**PROMPT**
Report how many lines in the listing below include the string "NoiDonne", and write nothing more.

**EXERCISE DATA**
»»

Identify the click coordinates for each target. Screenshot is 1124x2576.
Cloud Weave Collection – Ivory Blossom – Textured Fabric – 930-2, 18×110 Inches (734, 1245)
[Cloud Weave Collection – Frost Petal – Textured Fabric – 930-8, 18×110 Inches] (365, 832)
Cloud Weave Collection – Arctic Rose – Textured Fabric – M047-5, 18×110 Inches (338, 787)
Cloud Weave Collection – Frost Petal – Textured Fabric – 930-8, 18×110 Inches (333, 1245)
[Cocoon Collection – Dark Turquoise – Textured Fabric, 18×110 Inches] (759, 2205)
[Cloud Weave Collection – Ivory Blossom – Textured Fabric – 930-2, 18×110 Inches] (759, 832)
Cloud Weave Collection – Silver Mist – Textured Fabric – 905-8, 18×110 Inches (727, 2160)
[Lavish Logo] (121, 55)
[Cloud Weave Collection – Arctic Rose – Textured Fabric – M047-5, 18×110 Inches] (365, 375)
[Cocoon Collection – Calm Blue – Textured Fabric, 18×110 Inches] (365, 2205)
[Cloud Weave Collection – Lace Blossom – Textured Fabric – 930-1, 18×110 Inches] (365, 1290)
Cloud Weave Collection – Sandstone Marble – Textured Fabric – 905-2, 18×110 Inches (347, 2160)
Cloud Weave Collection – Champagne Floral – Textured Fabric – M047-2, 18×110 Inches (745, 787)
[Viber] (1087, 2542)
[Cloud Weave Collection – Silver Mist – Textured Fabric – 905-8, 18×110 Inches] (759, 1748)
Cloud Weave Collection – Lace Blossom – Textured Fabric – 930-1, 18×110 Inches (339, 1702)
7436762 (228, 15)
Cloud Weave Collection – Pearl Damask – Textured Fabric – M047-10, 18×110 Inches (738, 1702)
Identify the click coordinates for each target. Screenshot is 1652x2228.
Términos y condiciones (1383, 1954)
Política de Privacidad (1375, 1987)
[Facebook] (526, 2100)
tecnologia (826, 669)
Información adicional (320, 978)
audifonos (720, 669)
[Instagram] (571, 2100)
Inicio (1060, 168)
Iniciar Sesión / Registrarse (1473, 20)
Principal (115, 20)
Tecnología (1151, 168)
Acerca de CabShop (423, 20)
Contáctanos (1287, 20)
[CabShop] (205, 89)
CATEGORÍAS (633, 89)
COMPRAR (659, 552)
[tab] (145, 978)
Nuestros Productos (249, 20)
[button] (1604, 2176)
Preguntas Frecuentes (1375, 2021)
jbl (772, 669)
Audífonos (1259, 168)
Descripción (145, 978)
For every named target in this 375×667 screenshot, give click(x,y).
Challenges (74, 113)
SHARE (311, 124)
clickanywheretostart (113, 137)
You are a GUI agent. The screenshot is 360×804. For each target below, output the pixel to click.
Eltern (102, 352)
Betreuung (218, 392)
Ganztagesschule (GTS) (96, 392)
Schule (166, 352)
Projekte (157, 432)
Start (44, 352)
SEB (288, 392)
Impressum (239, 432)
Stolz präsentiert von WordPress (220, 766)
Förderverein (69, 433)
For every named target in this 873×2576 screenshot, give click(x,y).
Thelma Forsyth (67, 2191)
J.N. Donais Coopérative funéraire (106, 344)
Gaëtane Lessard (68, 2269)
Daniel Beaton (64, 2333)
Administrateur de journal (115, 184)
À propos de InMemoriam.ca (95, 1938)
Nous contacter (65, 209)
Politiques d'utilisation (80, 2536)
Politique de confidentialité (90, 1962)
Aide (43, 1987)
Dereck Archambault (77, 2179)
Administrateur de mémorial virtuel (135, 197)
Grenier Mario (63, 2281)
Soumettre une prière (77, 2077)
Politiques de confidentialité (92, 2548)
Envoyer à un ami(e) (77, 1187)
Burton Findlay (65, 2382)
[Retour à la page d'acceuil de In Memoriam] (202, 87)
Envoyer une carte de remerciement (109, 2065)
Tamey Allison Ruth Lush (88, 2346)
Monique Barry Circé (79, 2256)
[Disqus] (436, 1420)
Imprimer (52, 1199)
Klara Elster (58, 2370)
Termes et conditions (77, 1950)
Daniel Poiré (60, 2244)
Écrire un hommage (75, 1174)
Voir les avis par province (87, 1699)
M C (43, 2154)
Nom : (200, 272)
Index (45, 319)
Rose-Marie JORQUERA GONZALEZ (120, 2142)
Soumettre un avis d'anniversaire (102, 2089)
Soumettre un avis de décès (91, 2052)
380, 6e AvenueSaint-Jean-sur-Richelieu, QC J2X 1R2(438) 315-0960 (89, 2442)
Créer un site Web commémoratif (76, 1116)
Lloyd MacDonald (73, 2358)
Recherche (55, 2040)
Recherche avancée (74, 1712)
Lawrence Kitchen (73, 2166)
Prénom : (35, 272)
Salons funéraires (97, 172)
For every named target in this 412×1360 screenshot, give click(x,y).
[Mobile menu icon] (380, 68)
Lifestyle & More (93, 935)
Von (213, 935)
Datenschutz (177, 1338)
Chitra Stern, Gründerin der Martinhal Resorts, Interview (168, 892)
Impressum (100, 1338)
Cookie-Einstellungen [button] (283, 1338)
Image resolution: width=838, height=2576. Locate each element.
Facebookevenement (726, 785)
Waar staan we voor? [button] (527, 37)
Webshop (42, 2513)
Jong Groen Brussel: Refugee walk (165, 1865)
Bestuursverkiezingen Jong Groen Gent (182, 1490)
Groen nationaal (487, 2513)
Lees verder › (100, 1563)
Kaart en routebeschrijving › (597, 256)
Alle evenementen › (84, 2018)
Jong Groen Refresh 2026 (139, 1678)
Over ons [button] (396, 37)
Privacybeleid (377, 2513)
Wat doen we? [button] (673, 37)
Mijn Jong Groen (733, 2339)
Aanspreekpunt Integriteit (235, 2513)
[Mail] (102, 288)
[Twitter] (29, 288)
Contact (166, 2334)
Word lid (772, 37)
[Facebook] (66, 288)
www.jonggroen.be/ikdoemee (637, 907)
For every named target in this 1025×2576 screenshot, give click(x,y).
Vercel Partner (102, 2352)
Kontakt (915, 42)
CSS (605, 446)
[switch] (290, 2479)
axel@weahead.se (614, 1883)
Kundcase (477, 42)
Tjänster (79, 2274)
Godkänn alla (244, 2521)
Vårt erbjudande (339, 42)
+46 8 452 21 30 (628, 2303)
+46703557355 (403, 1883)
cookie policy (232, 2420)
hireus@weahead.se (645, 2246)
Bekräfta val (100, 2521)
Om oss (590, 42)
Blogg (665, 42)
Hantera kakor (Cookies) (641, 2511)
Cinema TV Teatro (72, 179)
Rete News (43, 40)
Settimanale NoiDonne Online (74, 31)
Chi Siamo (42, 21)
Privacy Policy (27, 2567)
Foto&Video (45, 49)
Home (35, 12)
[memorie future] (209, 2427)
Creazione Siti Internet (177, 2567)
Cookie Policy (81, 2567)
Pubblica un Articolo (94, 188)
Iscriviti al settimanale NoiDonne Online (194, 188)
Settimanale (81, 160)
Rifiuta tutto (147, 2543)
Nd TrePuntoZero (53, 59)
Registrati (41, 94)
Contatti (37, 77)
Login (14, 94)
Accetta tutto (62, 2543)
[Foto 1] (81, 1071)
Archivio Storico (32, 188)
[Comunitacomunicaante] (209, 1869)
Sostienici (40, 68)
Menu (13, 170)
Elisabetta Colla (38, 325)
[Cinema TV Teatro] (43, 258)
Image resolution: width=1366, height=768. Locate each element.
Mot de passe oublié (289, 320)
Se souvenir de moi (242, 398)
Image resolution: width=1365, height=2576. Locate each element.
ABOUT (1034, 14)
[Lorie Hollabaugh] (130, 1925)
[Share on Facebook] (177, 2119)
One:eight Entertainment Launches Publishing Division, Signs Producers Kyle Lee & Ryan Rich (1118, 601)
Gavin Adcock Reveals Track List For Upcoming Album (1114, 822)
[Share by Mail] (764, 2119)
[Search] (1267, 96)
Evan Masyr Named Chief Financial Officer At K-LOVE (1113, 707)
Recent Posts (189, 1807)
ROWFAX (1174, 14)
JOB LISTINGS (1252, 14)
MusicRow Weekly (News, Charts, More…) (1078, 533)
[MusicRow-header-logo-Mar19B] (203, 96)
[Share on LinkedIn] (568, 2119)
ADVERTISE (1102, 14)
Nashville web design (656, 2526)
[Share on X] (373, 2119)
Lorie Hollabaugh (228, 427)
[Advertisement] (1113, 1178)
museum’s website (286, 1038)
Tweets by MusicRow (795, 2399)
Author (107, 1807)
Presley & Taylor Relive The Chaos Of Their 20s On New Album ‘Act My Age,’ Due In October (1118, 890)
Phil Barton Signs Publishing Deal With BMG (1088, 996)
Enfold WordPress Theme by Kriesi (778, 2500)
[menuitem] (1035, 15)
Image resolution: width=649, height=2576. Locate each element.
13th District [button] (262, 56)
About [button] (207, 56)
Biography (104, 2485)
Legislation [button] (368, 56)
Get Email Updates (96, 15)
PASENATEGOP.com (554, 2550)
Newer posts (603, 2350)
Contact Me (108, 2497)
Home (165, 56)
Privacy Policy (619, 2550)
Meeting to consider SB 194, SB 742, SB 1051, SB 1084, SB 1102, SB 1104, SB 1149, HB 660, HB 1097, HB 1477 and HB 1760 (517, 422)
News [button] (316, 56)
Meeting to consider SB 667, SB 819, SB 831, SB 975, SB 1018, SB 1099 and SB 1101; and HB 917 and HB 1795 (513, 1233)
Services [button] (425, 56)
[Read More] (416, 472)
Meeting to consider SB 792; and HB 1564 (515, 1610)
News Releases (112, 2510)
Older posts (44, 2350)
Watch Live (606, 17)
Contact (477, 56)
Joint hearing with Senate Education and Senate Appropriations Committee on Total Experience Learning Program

««

**WRITTEN REPLY**
2